Le Figaro : N'êtes-vous pas d'avis que tout ce qui touche à la notion de différence entre les races, voire d'inégalité dans l'évolution des civilisations, ne peut plus être abordé qu'avec une extrême circonspection depuis les crimes commis par les nazis ?

Jean-Marie Le Pen : C’est un point de vue subjectif. Il n’y a aucune commune mesure ni aucun rapport entre les deux choses. Ou alors, il faudrait interdire des pans entiers de la réflexion humaine. Cela me paraît un très mauvais procès. D'ailleurs, les électeurs prouvent qu'ils savent séparer le bon grain de l'ivraie.

Le Figaro : On a l'impression que votre mouvement se partage entre deux attitudes : d'une part, la provocation, et de l'autre, les efforts pour atteindre à la respectabilité...

Jean-Marie Le Pen : Je suis pour le respect de la laïcité de la politique. Et à ce titre, je n'accepte pas les tabous qu'on prétend imposer dans tel ou tel secteur de l'opinion ou de la pensée. C’est une donnée fondamentale, liée à la liberté de l’esprit. C’est une forme de tyrannie, de sujétion, d’accepter que d’aucuns déterminent arbitrairement des canons de la morale ou des critères de l'intelligence. Je ne l'accepte pas. Et comme nous sommes dans un pays démocratique, chacun exprime son sentiment, dans le cadre, bien sûr, du respect de la morale courante, mais c'est la seule limite qui soit concevable. On peut parfaitement dire : « M. Le Pen a mauvais goût, il n'a pas des opinions convenables » –, mais on ne peut pas l'empêcher de les exprimer.

Le Figaro : Le gouvernement a pourtant préparé un projet de loi – d'ailleurs controversé au sein de la majorité – permettant de poursuivre plus facilement les auteurs de propos racistes...

Jean-Marie Le Pen : Il s'agit d'une loi de circonstance, ad hominem. Le gouvernement décide où est la liberté de parole des politiques, et je constate simplement qu'il se montre beaucoup plus vigilant en ce qui concerne une formation politique de l'opposition qu'en ce qui concerne des mouvements subversifs armés, comme en Corse.

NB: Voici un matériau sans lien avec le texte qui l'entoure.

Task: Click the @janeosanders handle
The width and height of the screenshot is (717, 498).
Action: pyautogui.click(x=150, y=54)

Le Figaro : Alain Juppé avait évoqué la possibilité de réintroduire une dose de proportionnelle dans le mode de scrutin pour les élections législatives. Ne serait-ce pas un moyen de vous refaire une place au Parlement ?

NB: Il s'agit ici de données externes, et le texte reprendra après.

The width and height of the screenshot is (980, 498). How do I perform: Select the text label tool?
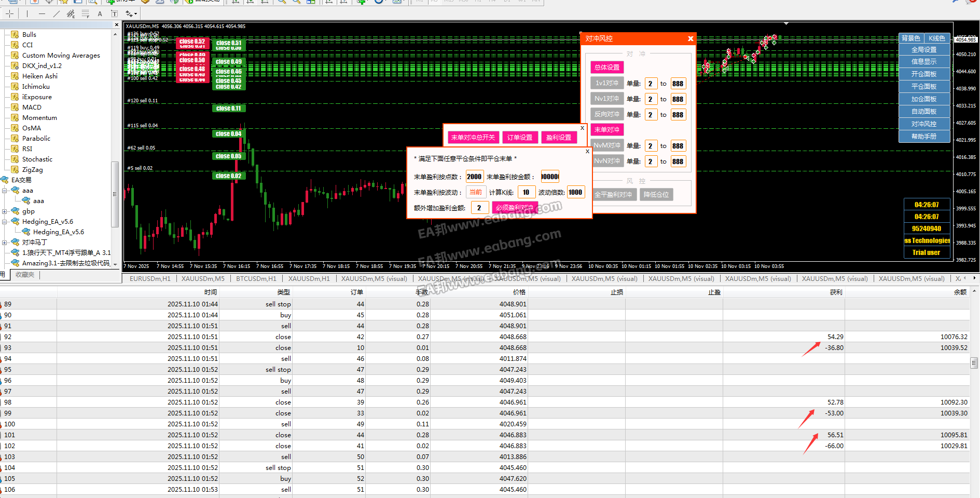pyautogui.click(x=100, y=14)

Jean-Marie Le Pen : Un certain nombre de gens sont en effet d'accord pour qu'il y ait des élus du Front national, mais non en proportion du nombre de nos électeurs, de telle sorte qu'on puisse nous retirer l'argument de l'injustice, sans que nous ayons un poids qui pourrait être pris en considération : on veut nous donner les miettes de la table, comme au petit chien de l'Évangile.

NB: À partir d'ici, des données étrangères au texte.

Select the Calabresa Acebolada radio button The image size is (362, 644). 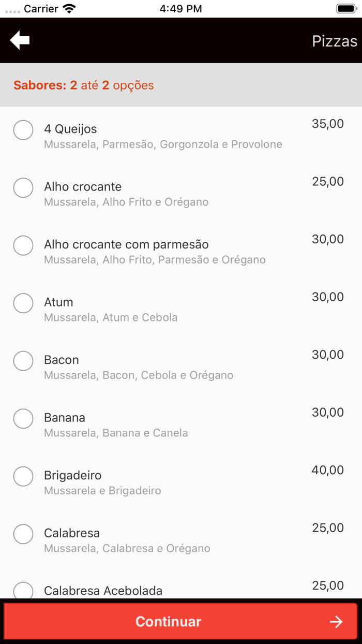point(23,591)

Le Figaro : La proportionnelle reste-t-elle indispensable pour vous ?

Jean-Marie Le Pen : Je crois que les barrages de papier ne résistent pas au torrent des faits, et que le scrutin majoritaire, imaginé pour nous écarter du pouvoir, sera peut-être le tremplin qui nous y amènera.

Le Figaro : Vous vous êtes récemment réclamé d’une « certaine idée de la France ». A la fête des BBR, votre discours a été interrompu par le « Chant des partisans ». Par ces références au gaullisme, n'êtes-vous pas en train d'adorer ce que vous avez brûlé ?

Jean-Marie Le Pen : J'ai même dit, mais d'autres que moi l'ont dit, que j'étais le dernier gaulliste de la vie politique française. J'ai été en désaccord avec le général de Gaulle – sans qu'on fasse une loi pour m'empêcher de parler –, notamment en ce qui touchait la politique algérienne de la France. Mais je pense que le général de Gaulle était désintéressé, honnête et patriote, même si mes choix politiques n'ont pas toujours coïncidé avec les siens. Ceux qui, aujourd'hui, se réclament du général de Gaulle pour faire la politique de Maastricht et la politique décadente qui est la nôtre commettent une véritable escroquerie politique.

Le Figaro : Votre mouvement s'est lancé dans une multiplication des colloques pour étayer son action sur un développement de sa doctrine...

Jean-Marie Le Pen : Ce n'est pas exactement cela. L'espace politique est aujourd'hui un concept étendu et varié. La politique ne s'entend pas seulement au sens du concours électoral, et recouvre des espaces syndicaux, sociaux, culturels, intellectuels. Le Front national, en jeune mouvement qui se développe à partir de la politique, a tout naturellement vocation à occuper l'espace général d'activité publique. Plus ses adversaires désertent ce terrain, plus il l'occupe avec aisance.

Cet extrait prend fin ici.